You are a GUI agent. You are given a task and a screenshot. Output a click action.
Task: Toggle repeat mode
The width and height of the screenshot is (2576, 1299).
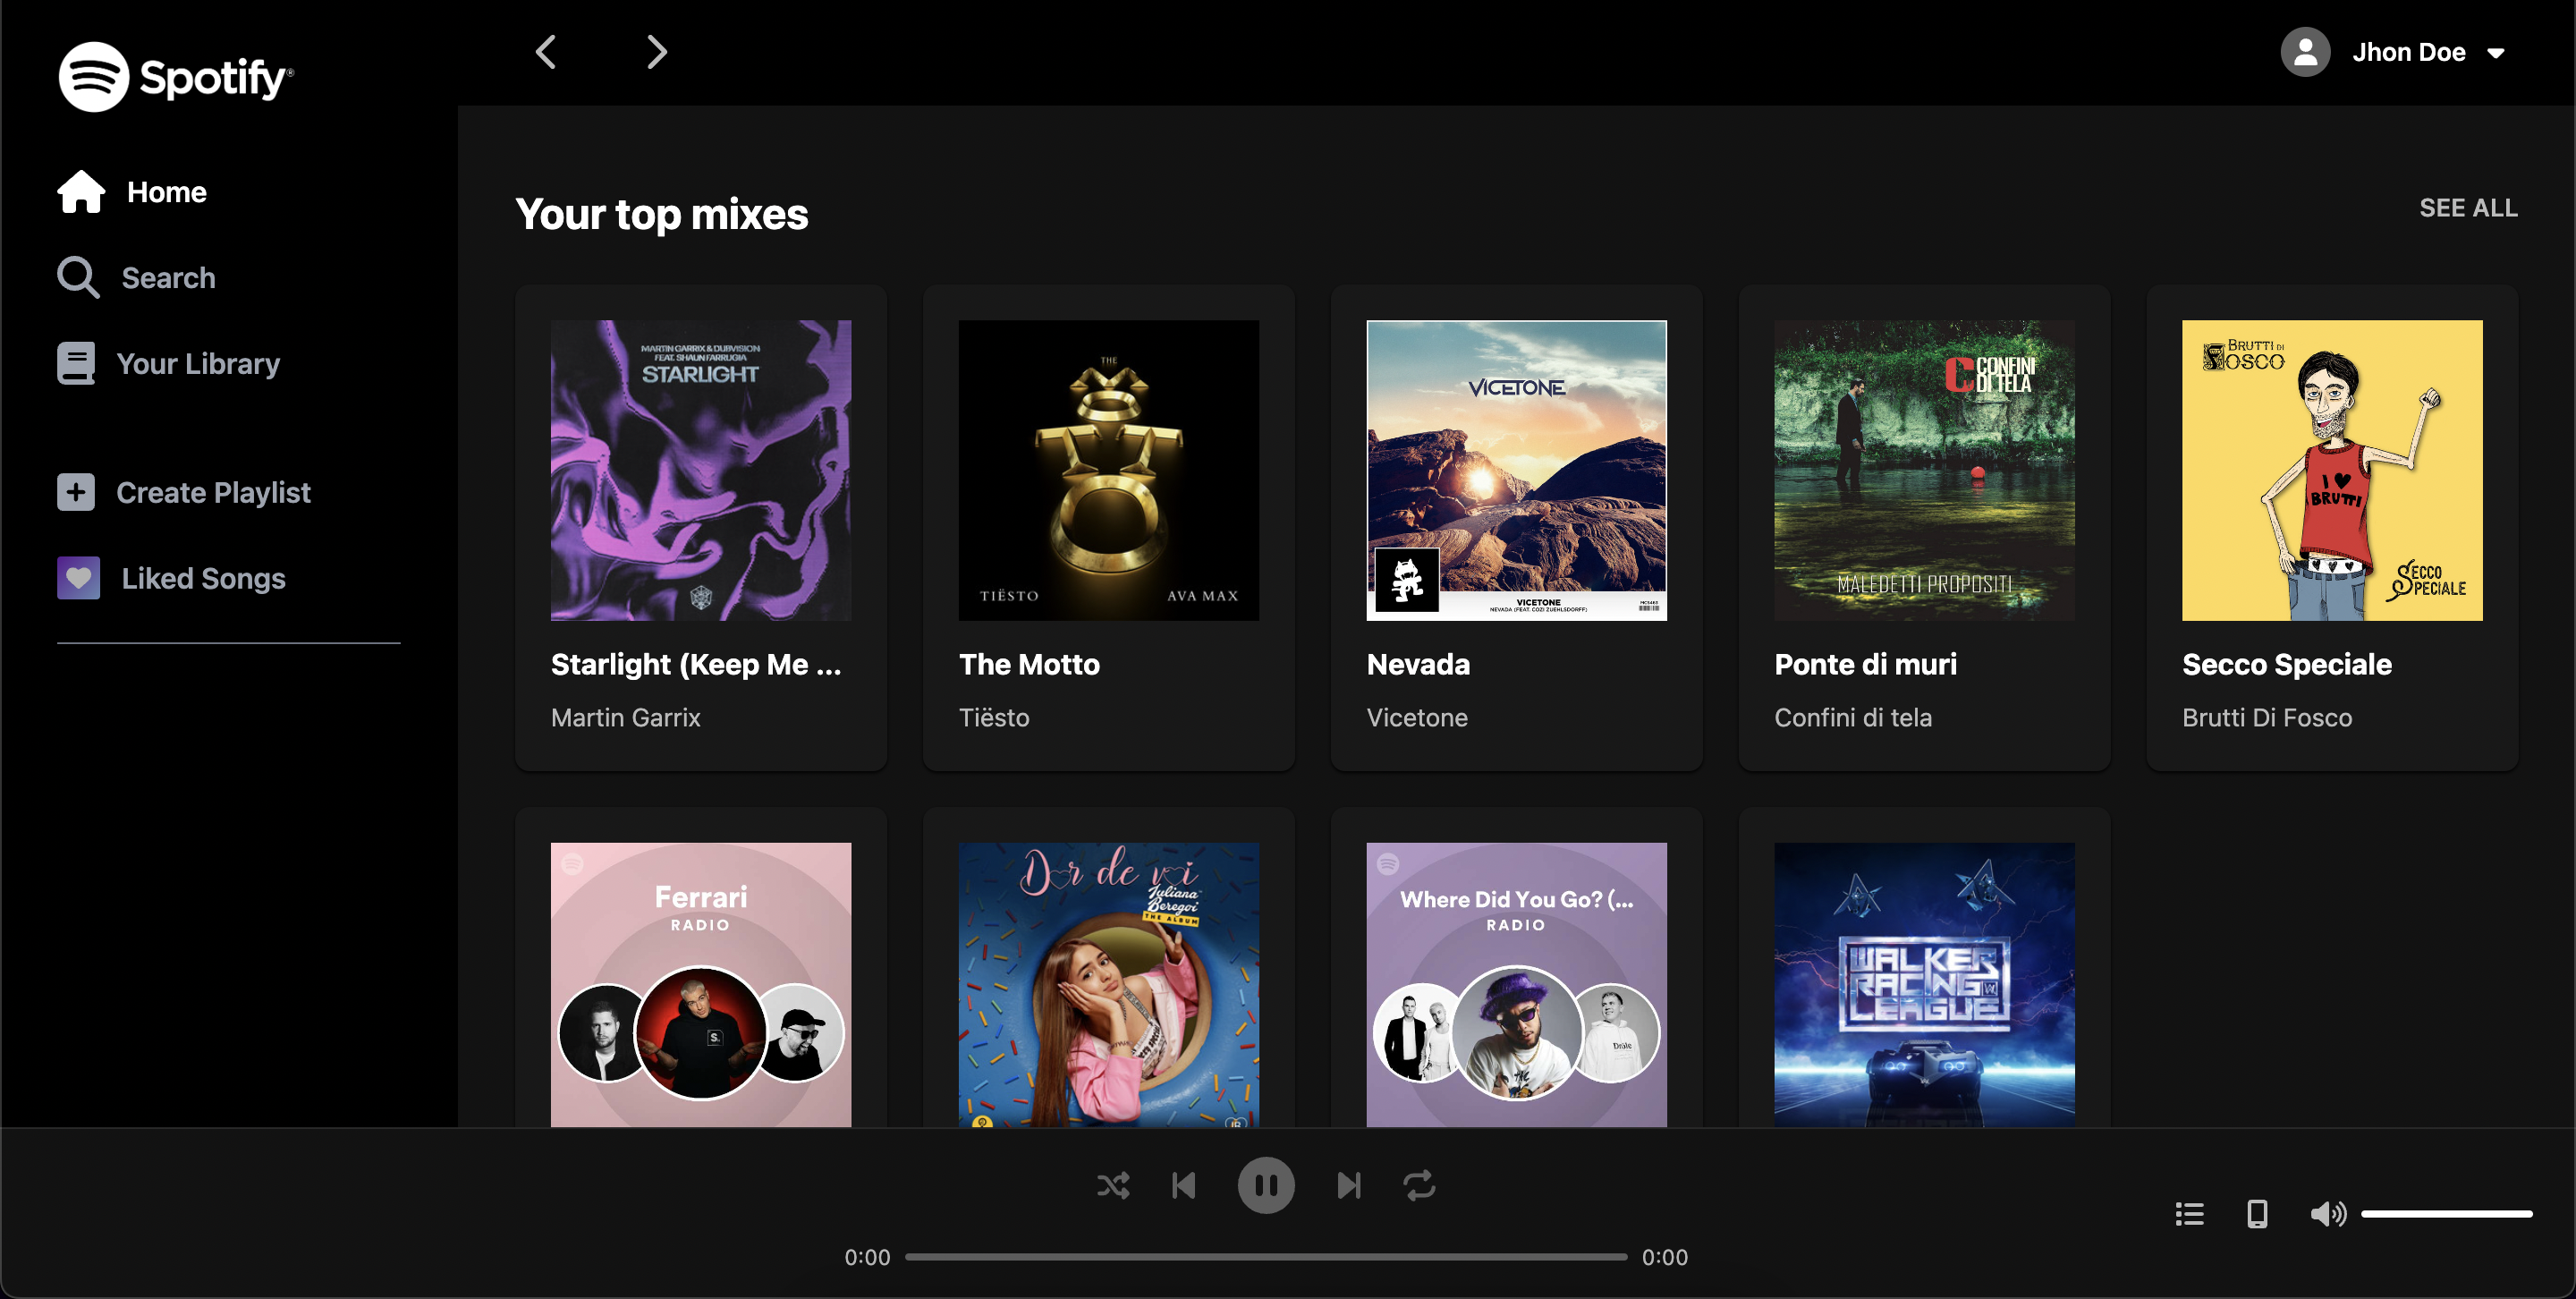(x=1419, y=1186)
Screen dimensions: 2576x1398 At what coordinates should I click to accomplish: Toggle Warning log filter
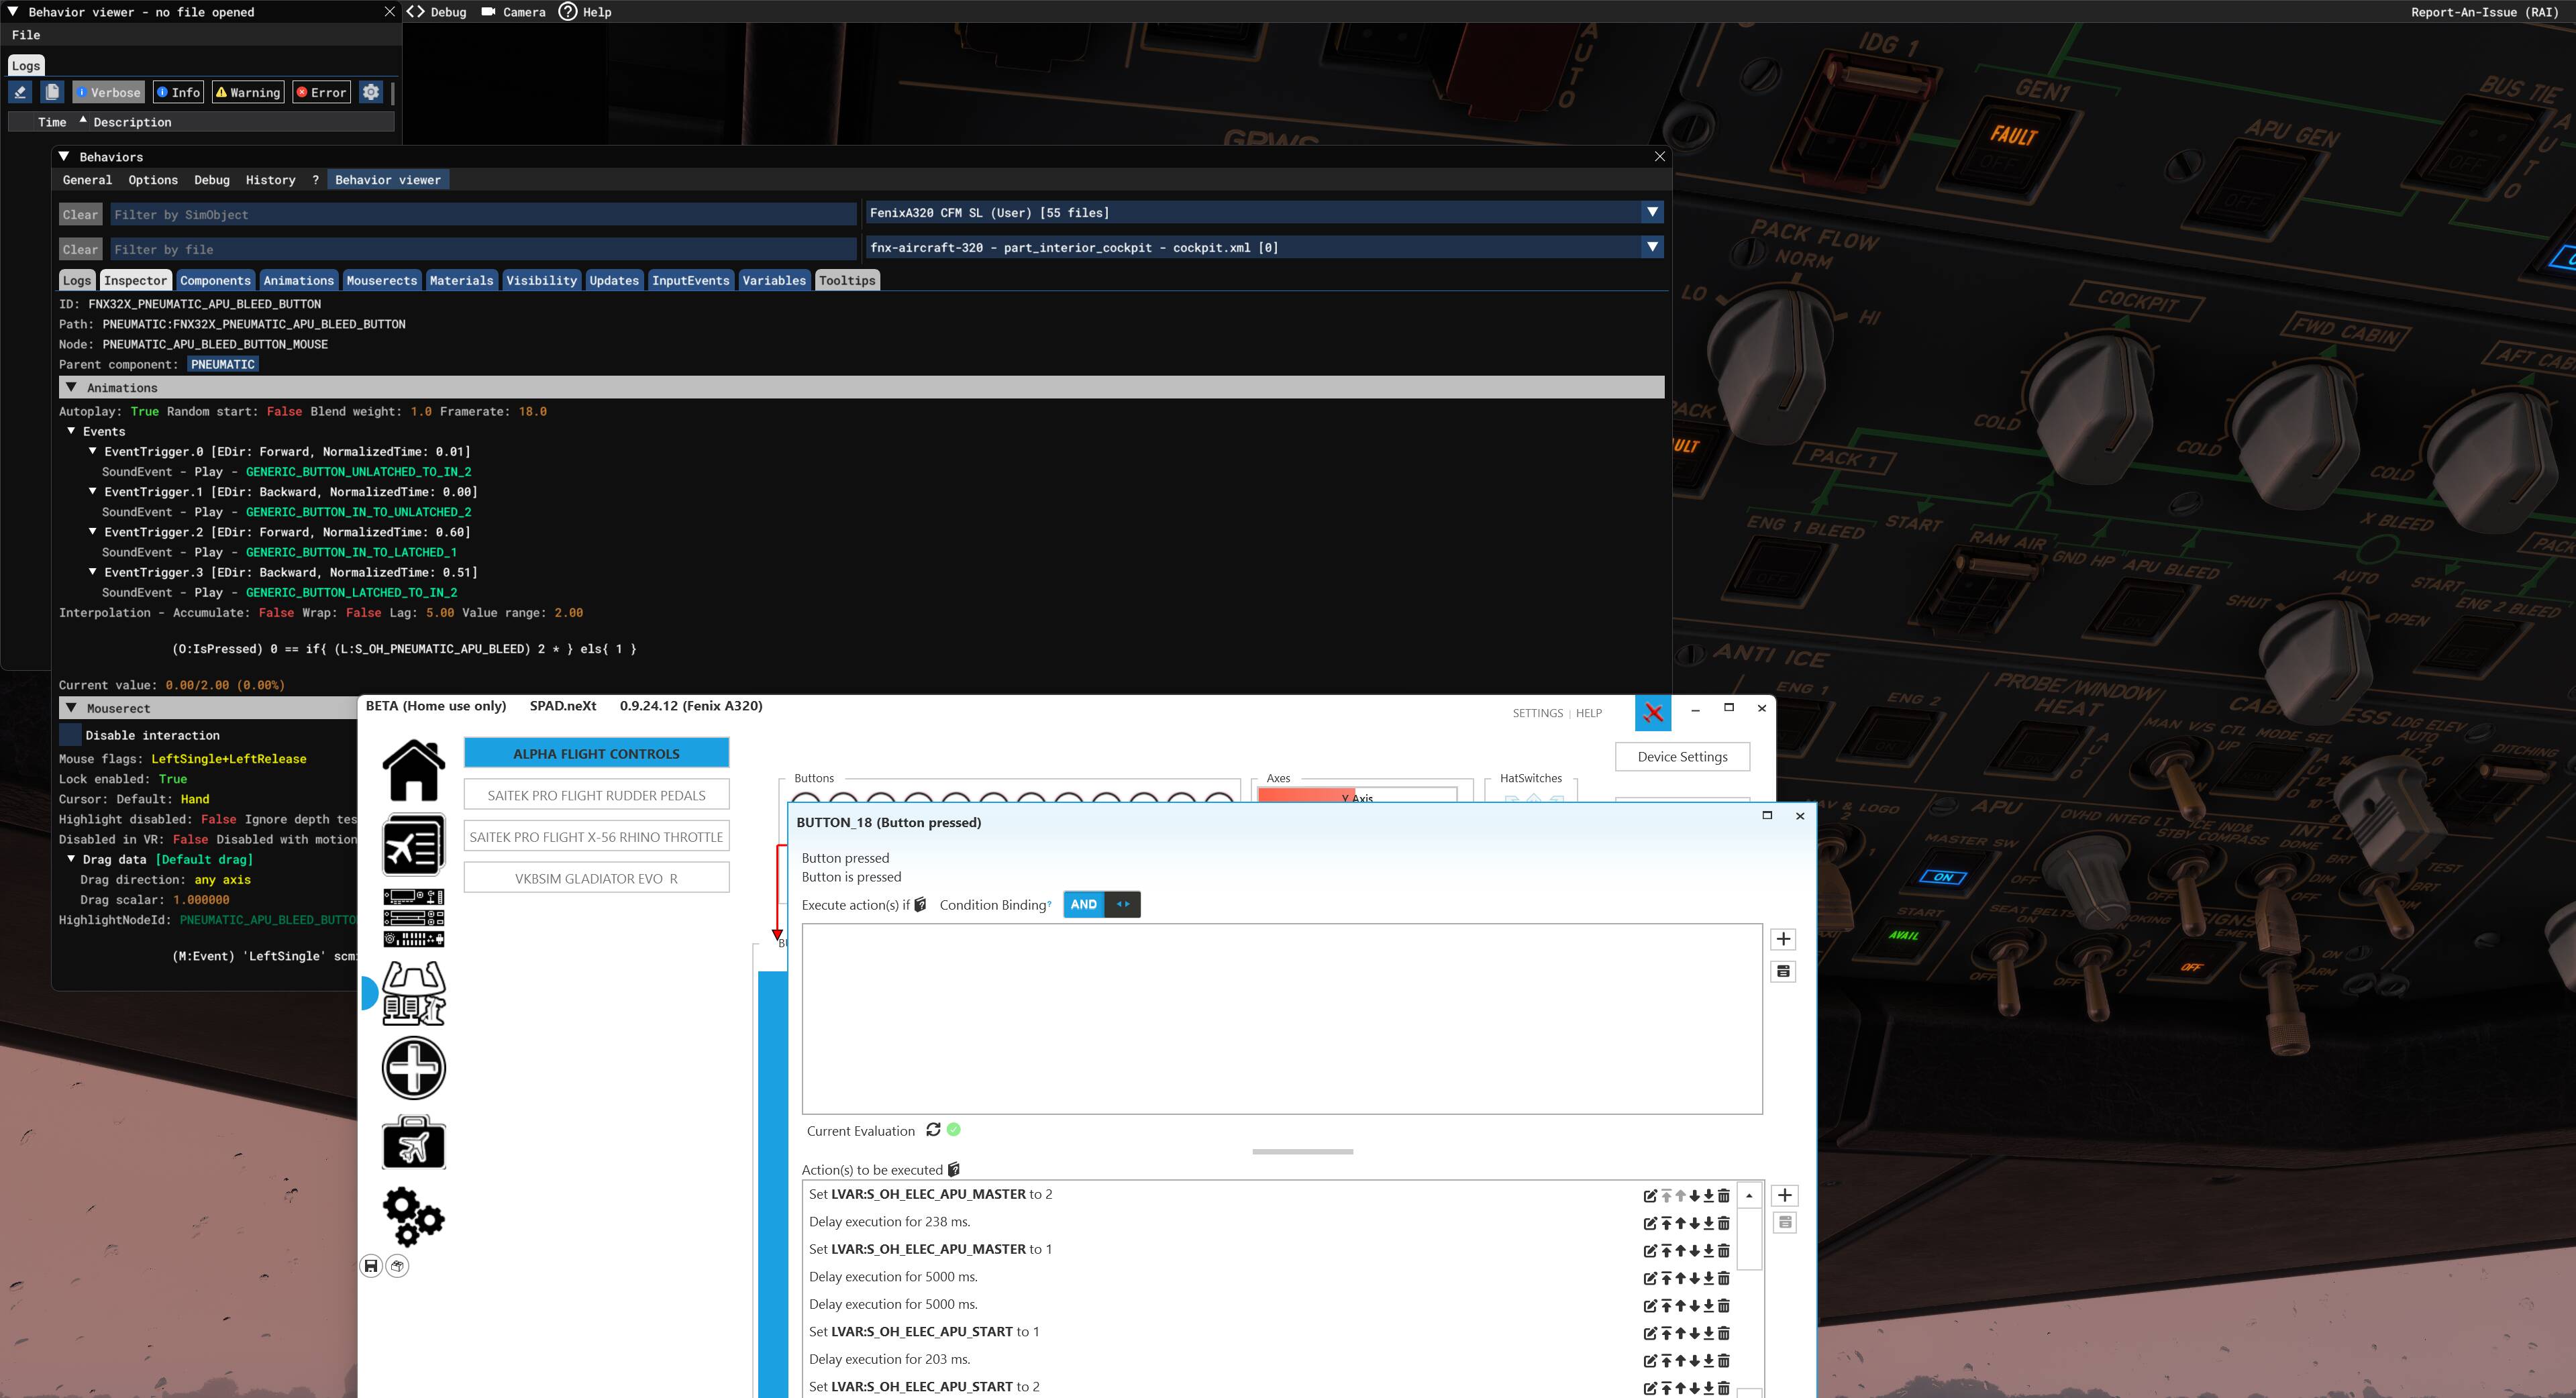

^^^^^^^^

_Your assignment_: Check each line of the entries above for the word "Toggle". List the ones that have it.

_Output_:
Task: Toggle repeat mode
Screen dimensions: 2576x1398 At what coordinates should I click to accomplish: Toggle Warning log filter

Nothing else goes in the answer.